Artes Visuais

domingo, 18 de outubro de 2009

Intimidade

A intimidade exige um tempo para acontecer, e este tempo nunca coincide entre os envolvidos. Por vezes, o outro nos toma por íntimos antes mesmo de nos apresentarmos. Basta estar próximo para que alguém venha contar um segredo, falar da vida, discutir seus pensamentos. Há mesmo casos em que a intimidade nunca chega a ser completa: convivemos com uma pessoa por dias inteiros e nem sequer sabemos seu sobrenome.

Existem também as intimidades furtivas, aquelas que se dão somente em determinado local, com hora marcada. Acontece, por exemplo, quando a rotina nos leva sempre ao mesmo ponto de ônibus. Ali encontramos a gente que faz parte de nosso horário, rostos conhecidos que juramos saber de onde vêm, o que fazem e sentem graças a alguns minutos de conversa. O resto das informações se complementa com um pouco de imaginação e ousadia. Assim, quando uma daquelas figuras de sempre não está lá no cenário já memorizado, uma falha em nosso sistema de organização espacial no traz a preocupação com alguém que mal conhecemos.

Durante o ensino médio eu era um dos poucos alunos que procurava a biblioteca da escola no meu período. O fato de gostar de livros e ser um raro visitante me deu a sensação de proximidade com a bibliotecária, uma velha senhora corcunda, cuja voz parecia ser mais antiga que o resto do corpo. Ela me indicava livros e eu os comentava após a leitura, trocávamos impressões. Alguns livros recomendados pareciam seriamente chatos, mas só após algum tempo de contato entre nós pude dizer-lhe no ato que não os queria. Com intimidade, me achei no direito de apenas folhear os livros, sem levá-los ou observá-los com maior cuidado. Numa destas passadas rápidas, em que dobramos de leve o todo do livro para que as páginas dêem um efeito de desenho animado, apenas pára repensarmos sobre o tamanho do texto, uma severa bronca me veio daquela senhora: aquilo era um desrespeito com o material público. Nossa intimidade se quebrou quando voltamos a ser aluno e bibliotecária. Não que a intimidade não possa suportar um pequeno abalo, mas tendo acontecido diante de outras pessoas, que de minha parte não participavam de nossa intimidade, aquela frase encerrou com o livro fechado e reposto no lugar.

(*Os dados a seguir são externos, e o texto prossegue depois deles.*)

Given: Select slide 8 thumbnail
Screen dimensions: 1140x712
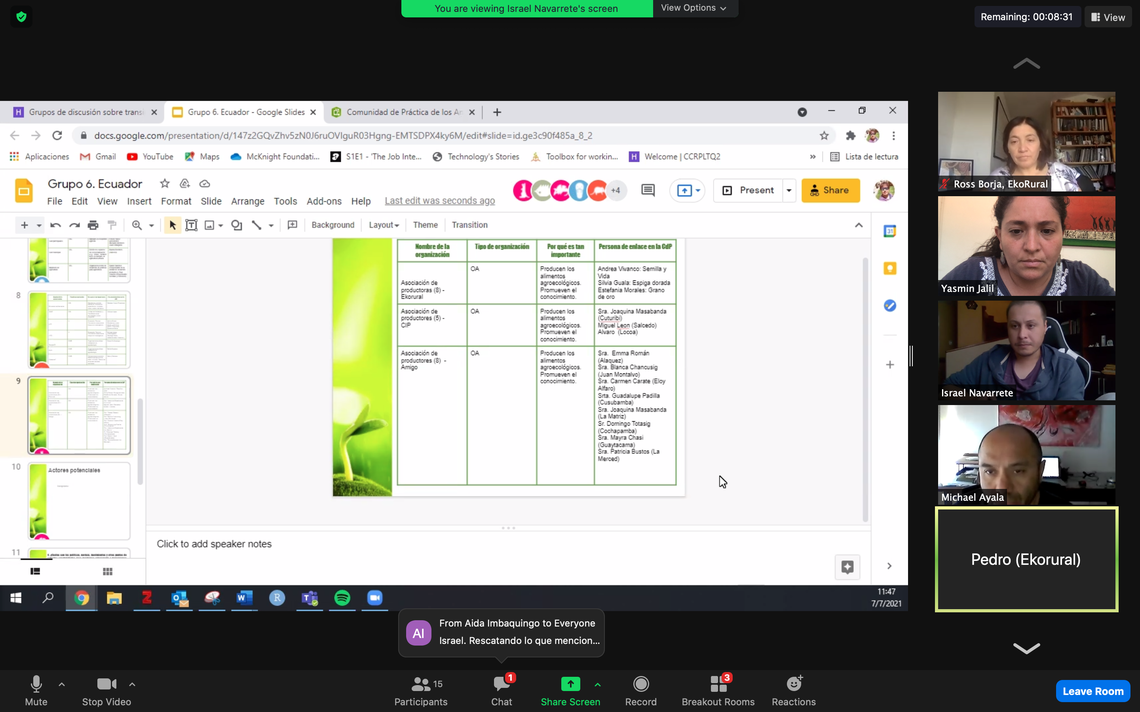Looking at the screenshot, I should [x=79, y=329].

É curioso pensarmos que aquilo que nos é intimo o é porque nos afeta de algum modo. Algo que nos afeta parece raro atualmente, e poderíamos pensar nos casos em que este afeto é unilateral, como nossa relação com quem admiramos, um escritor, um artista, uma paixão platônica, uma paisagem.

Durante a semana, todas as manhãs, vou com a Valéria até o ponto de ônibus (que também deveriam ser chamados de pontos de encontros) de onde parte para seu trabalho. Seis horas da manhã, principalmente no inverno, o sol parece preguiçoso e deixa a noite se estender além da conta. Com o tempo, comecei a decorar as luzes que acendem nas casas e prédios que se apresentam no meu campo de visão. Sei o horário de cada uma e quase sempre acerto o tempo em que ficará acesa. Isto me deu uma intimidade com os moradores destas residências, ainda que eu não tenha idéia de quem sejam. E por isso mesmo acabo criando personagens que ali vivem, seus hábitos, suas personalidades. Se alguma luz não acende no horário que costuma, fica a vontade de acordar o atrasado para que não perca seu compromisso.

Qual não foi a surpresa quando uma manhã, na casa dianteira ao ponto, construção remota e conservada que guarda traços de uma época em que era seguro muros baixos e fachada que lembra casas de antigas cidades do interior, a janela que suponho ser do quarto se abriu (como um jornal, diria Oswald de Andrade) e um senhor calvo olhou e acenou com um sorriso aberto, como se já nos conhecêssemos. Intimidade demais, assustei.